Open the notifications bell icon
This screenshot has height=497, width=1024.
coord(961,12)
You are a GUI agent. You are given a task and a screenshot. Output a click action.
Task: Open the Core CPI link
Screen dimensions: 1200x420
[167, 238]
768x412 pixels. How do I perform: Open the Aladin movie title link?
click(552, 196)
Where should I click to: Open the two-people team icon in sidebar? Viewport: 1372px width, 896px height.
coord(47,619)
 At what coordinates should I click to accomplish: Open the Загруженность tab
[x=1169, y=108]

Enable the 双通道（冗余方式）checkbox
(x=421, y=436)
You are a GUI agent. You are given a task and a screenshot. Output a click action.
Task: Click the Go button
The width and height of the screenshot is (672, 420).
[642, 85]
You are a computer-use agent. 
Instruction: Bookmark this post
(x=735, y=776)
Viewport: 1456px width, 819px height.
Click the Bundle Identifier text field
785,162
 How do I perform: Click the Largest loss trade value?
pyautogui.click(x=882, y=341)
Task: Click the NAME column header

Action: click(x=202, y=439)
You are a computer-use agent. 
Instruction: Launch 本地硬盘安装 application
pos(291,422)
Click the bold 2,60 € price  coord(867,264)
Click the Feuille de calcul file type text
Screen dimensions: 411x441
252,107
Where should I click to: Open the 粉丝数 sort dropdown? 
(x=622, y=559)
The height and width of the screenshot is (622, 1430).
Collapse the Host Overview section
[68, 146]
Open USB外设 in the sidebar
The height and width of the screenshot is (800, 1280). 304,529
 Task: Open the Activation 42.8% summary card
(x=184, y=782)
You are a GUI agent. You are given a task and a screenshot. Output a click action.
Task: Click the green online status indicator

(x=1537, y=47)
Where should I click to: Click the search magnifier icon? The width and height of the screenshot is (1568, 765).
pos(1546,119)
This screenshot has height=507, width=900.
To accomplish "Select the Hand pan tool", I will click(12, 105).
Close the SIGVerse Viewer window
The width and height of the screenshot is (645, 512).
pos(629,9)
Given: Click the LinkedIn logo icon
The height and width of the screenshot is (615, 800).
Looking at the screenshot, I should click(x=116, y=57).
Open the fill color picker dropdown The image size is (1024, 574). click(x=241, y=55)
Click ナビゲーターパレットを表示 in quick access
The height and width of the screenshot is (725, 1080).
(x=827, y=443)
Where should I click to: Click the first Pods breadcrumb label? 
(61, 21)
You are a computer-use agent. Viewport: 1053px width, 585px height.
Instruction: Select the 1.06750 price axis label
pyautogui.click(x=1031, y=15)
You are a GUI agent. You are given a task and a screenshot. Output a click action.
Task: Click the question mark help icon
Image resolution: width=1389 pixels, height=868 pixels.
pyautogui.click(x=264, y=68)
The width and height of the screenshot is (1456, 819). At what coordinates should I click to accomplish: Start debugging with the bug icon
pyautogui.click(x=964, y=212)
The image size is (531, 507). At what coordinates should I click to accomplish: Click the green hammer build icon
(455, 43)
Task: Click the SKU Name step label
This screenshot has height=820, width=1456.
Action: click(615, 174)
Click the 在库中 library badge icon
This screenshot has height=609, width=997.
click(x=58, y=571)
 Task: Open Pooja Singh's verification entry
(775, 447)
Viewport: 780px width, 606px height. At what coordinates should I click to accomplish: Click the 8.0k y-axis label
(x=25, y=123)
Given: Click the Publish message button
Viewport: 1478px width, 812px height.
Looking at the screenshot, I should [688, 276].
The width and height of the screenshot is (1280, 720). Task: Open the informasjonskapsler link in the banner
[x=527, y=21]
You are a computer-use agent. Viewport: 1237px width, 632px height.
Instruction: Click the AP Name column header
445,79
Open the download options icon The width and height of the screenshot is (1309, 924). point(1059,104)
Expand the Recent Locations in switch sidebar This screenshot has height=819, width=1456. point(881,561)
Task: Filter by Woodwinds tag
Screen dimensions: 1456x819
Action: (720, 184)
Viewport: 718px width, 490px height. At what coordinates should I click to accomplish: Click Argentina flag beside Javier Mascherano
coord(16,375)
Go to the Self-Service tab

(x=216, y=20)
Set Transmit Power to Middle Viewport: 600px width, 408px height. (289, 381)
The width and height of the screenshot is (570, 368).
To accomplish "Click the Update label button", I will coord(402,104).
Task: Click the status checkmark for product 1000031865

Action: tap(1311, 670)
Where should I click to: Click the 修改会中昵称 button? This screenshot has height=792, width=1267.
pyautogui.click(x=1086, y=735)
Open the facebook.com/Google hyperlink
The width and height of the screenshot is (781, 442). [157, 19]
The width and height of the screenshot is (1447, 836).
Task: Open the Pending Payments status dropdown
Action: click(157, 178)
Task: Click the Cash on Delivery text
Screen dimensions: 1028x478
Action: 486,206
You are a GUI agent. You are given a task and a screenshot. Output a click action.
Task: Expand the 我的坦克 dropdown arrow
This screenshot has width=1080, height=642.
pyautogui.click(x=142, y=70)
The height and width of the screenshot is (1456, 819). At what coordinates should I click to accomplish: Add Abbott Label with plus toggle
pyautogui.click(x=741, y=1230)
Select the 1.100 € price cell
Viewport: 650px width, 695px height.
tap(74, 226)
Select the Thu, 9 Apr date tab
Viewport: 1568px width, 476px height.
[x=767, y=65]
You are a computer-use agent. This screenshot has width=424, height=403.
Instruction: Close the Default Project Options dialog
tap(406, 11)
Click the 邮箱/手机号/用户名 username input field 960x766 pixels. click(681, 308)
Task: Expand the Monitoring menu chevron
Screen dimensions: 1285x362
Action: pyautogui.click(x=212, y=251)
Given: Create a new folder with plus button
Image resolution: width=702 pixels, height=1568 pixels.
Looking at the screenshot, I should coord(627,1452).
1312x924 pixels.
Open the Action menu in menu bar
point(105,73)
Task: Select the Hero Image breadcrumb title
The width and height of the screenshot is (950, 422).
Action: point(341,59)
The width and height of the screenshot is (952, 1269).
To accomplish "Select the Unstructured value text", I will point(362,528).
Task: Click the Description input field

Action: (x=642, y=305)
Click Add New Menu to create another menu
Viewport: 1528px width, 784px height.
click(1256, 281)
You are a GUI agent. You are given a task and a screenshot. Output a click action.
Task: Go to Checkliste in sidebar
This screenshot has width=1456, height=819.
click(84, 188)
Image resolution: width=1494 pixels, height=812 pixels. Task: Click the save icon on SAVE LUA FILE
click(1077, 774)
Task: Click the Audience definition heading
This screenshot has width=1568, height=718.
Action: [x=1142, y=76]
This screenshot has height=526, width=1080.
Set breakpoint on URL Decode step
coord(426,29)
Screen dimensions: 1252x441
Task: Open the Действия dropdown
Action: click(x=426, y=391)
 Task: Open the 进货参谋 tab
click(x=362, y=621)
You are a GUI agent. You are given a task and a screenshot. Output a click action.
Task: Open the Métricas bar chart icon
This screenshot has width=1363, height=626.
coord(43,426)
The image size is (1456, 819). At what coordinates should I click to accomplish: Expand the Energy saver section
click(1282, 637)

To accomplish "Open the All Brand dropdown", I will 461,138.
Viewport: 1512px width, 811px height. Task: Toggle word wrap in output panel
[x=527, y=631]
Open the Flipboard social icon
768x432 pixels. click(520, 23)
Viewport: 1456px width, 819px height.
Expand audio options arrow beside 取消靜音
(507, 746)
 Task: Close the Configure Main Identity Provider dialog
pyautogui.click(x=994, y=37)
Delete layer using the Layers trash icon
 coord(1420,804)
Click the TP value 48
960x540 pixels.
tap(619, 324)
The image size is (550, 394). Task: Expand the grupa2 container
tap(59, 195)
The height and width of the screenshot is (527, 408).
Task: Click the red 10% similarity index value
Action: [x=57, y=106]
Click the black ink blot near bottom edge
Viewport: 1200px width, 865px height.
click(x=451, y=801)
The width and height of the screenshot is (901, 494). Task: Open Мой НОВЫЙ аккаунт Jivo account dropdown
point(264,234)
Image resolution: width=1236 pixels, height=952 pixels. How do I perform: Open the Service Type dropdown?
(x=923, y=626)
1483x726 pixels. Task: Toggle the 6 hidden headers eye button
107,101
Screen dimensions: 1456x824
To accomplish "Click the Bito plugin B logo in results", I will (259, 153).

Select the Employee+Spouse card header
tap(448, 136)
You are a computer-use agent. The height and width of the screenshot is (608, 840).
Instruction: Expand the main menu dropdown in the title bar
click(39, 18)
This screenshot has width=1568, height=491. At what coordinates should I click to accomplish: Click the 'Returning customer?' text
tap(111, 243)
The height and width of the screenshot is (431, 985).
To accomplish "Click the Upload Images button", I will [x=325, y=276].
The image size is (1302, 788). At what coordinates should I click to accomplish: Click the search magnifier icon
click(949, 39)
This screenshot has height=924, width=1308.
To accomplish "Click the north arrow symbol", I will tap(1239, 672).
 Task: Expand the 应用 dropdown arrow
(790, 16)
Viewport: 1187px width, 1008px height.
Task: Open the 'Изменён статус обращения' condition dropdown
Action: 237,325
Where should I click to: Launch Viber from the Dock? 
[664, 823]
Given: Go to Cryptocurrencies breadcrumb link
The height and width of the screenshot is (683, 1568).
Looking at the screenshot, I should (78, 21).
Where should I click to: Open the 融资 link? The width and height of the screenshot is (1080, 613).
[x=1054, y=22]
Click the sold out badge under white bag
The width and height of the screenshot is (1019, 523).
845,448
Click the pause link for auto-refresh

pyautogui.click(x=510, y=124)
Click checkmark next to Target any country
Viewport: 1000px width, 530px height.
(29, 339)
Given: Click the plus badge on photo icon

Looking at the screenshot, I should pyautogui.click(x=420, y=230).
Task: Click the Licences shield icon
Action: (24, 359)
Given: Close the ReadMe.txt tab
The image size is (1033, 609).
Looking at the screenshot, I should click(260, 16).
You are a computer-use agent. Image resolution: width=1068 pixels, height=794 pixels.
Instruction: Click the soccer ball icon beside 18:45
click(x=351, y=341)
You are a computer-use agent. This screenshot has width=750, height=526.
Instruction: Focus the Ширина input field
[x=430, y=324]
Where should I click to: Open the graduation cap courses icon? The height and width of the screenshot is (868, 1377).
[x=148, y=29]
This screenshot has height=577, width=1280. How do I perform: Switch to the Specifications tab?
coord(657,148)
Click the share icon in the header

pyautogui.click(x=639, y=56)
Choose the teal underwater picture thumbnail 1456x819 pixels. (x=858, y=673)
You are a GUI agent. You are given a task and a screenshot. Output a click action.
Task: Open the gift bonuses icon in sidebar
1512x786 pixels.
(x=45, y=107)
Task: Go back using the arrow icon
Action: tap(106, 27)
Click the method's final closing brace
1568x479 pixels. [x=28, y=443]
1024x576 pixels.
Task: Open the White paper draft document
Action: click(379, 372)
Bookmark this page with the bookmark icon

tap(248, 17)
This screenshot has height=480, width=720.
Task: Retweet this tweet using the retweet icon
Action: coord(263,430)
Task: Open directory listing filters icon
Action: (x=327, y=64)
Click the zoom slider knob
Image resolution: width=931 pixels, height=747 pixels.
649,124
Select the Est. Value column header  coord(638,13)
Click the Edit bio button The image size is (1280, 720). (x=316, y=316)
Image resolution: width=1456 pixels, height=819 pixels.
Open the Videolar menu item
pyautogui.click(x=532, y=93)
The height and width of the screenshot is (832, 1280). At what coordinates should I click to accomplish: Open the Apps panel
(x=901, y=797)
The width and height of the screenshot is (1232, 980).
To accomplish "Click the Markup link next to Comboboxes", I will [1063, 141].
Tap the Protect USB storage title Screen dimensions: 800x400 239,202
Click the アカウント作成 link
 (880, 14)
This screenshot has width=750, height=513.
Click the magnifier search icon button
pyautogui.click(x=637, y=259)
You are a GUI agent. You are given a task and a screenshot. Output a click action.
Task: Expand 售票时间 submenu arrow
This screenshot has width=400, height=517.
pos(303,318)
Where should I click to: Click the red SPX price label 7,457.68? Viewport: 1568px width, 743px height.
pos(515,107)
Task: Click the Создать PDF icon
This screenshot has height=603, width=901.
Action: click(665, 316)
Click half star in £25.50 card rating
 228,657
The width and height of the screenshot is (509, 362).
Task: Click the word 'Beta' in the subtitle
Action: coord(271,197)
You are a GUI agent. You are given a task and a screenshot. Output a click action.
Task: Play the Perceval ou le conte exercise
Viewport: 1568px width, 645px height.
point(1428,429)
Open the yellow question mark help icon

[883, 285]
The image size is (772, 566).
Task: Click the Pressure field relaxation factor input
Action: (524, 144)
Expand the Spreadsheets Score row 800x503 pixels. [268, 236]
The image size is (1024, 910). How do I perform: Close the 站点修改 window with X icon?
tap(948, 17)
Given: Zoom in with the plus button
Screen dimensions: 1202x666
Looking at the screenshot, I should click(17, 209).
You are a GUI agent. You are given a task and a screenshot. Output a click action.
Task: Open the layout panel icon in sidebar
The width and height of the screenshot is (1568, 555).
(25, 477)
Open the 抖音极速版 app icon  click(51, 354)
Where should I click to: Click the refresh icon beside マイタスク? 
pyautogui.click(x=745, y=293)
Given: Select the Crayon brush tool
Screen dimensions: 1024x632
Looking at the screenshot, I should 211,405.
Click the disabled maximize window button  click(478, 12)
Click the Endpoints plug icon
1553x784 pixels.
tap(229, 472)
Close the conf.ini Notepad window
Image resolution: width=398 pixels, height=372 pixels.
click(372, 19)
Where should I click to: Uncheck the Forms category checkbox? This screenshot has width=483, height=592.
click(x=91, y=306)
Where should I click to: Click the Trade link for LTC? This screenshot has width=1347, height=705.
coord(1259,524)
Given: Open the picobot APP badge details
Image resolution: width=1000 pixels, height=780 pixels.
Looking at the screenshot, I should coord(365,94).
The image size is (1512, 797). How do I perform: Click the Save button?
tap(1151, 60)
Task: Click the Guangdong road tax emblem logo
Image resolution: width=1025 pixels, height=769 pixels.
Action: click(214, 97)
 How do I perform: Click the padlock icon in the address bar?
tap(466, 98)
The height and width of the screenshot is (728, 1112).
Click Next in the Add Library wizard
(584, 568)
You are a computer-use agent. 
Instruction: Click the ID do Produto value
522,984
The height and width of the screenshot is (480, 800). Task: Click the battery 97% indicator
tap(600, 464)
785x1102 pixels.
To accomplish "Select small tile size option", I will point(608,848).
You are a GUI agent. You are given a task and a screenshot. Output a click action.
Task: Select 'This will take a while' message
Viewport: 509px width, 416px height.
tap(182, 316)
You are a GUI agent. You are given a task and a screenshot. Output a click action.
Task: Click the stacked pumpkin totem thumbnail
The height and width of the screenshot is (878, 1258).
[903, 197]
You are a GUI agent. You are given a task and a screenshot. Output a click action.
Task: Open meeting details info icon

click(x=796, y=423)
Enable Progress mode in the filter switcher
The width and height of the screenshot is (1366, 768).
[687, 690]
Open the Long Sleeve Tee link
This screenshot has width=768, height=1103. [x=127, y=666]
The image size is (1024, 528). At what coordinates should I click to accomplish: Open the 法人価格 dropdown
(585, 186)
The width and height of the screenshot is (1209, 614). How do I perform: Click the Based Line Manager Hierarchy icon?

####################

◆ SHORT EXERCISE: Starting at the line that contains "The image size is (1024, 528)." and ending at the last line of the entries above, render those lines as a Markdown table with the columns Row and Entry line, leaving out any blank lines.

◆ EXERCISE OUTPUT:
| Row | Entry line |
|---|---|
| 1 | The image size is (1024, 528). At what coordinates should I click to accomplish: Open the 法人価格 dropdown |
| 2 | (585, 186) |
| 3 | The width and height of the screenshot is (1209, 614). How do I perform: Click the Based Line Manager Hierarchy icon? |